[start of Extract]
# Mechanical Properties

Shell elements behave in two ways, either membrane or bending behavior. The Mindlin plate elements that are used by Radioss account for bending and transverse shear deformation. Hence, they can be used to model thick and thin plates.

## Membrane Behavior

The membrane strain rates for Mindlin plate elements are defined as:(1)
${\stackrel{˙}{e}}_{xx}=\frac{\partial {v}_{x}}{\partial x}$
(2)
${\stackrel{˙}{e}}_{yy}=\frac{\partial {v}_{y}}{\partial y}$
(3)
${\stackrel{˙}{e}}_{xy}=\frac{1}{2}\left(\frac{\partial {v}_{x}}{\partial y}+\frac{\partial {v}_{y}}{\partial x}\right)$
(4)
${\stackrel{˙}{e}}_{xz}=\frac{1}{2}\left(\frac{\partial {v}_{x}}{\partial z}+\frac{\partial {v}_{z}}{\partial x}\right)=\frac{1}{2}\left({\omega }_{y}+\frac{\partial {v}_{z}}{\partial x}\right)$
(5)
${\stackrel{˙}{e}}_{yz}=\frac{1}{2}\left(\frac{\partial {v}_{y}}{\partial z}+\frac{\partial {v}_{z}}{\partial y}\right)=\frac{1}{2}\left(-{\omega }_{x}+\frac{\partial {v}_{z}}{\partial y}\right)$
Where,
${\stackrel{˙}{e}}_{ij}$
Membrane strain rate

## Bending Behavior

The bending behavior in plate elements is described using the amount of curvature. The curvature rates of the Mindlin plate elements are defined as:(6)
[end of Extract]
[start of Information given]
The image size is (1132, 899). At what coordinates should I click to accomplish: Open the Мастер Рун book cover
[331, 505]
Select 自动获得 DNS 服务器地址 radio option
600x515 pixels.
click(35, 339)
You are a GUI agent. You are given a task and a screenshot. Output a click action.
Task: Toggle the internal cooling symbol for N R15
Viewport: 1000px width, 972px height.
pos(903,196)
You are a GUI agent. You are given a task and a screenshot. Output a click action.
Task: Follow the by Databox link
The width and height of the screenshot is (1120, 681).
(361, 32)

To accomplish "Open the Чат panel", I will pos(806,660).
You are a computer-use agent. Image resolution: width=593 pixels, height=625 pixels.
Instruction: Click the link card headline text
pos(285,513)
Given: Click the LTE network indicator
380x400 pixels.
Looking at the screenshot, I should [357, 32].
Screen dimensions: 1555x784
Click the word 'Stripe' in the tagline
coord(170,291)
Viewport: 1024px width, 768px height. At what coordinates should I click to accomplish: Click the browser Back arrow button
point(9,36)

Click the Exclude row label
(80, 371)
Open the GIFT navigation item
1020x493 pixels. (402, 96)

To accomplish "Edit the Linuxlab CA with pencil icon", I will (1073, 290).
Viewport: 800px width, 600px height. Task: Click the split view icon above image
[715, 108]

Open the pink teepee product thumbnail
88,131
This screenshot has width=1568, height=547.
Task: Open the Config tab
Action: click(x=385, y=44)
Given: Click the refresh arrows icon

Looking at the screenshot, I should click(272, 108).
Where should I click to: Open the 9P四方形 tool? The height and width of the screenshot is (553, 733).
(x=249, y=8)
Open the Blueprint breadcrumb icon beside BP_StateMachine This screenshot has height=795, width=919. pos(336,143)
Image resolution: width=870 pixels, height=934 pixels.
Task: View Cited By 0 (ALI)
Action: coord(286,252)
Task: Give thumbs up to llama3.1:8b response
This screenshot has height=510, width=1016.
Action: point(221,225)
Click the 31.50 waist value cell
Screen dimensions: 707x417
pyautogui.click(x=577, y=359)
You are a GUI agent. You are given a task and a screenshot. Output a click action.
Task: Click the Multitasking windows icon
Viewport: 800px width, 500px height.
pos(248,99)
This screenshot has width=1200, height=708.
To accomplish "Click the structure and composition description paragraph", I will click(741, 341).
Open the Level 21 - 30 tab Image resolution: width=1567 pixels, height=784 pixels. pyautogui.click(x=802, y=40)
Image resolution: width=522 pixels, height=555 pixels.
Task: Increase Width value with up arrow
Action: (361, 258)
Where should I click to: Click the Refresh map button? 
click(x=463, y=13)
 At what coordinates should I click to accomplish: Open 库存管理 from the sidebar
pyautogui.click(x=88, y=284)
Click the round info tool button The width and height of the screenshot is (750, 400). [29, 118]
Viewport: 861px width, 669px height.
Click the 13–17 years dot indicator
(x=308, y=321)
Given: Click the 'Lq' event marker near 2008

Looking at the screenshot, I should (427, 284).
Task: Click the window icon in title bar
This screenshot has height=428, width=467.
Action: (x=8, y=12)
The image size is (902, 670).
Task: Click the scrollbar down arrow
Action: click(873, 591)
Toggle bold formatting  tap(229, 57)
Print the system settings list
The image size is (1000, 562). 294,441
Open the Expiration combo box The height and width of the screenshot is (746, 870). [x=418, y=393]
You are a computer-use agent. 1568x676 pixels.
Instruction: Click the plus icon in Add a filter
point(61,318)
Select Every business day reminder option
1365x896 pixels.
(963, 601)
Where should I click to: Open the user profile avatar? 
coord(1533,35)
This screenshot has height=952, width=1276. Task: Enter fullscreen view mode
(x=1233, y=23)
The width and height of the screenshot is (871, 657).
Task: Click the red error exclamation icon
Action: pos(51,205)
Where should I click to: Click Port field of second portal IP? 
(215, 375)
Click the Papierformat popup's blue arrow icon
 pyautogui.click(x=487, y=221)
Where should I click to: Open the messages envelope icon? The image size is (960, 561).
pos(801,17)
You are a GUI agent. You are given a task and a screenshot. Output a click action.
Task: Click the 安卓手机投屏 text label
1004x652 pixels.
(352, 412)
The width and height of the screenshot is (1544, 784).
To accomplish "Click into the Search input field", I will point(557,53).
[end of Information given]
• _What is expected_: Please return the mechanical properties text word for word, starting at "Shell elements behave" and ending at "are defined as:(1)".

• _Correct response_:
Shell elements behave in two ways, either membrane or bending behavior. The Mindlin plate elements that are used by Radioss account for bending and transverse shear deformation. Hence, they can be used to model thick and thin plates.

## Membrane Behavior

The membrane strain rates for Mindlin plate elements are defined as:(1)